**EXTRACTED ENTRIES:**

------------------------------------------------------------------------

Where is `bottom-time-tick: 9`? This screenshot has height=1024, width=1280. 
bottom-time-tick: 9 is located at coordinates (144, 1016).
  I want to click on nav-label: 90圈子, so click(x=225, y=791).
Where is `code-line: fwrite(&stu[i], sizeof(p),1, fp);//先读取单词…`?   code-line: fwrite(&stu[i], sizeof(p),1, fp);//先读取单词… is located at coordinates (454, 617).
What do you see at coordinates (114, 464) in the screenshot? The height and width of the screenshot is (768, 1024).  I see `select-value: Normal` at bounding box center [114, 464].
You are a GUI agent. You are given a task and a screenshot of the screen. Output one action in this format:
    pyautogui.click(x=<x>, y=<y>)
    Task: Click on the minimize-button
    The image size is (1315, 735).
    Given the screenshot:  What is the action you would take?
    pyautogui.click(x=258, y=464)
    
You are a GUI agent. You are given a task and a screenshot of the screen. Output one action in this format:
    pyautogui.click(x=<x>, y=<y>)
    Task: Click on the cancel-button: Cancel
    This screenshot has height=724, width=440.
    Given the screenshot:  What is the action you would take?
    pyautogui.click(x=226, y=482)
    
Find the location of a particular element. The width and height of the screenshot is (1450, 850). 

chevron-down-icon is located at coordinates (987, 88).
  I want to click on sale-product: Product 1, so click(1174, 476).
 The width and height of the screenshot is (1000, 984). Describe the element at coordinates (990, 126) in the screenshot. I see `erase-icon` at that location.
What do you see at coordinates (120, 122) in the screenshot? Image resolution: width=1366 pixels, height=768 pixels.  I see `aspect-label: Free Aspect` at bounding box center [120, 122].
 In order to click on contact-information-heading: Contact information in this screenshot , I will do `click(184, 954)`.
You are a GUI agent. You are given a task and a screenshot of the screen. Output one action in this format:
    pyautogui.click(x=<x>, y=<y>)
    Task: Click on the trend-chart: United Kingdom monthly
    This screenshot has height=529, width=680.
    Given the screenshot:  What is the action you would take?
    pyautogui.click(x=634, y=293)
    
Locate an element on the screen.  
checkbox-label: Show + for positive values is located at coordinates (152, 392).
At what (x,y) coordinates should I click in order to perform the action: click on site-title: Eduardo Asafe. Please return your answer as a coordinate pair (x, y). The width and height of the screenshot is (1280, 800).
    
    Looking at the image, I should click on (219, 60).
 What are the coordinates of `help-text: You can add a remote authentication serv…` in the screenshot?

------------------------------------------------------------------------

**WHAT THE TASK REQUIRES:**
Can you return, word for word, the records starting at the line that contains "coordinates (454, 617)." and ending at the line that contains "What do you see at coordinates (114, 464)", with both of those lines included?

**TASK RESULT:**
Where is `code-line: fwrite(&stu[i], sizeof(p),1, fp);//先读取单词…`?   code-line: fwrite(&stu[i], sizeof(p),1, fp);//先读取单词… is located at coordinates (454, 617).
What do you see at coordinates (114, 464) in the screenshot? The height and width of the screenshot is (768, 1024).  I see `select-value: Normal` at bounding box center [114, 464].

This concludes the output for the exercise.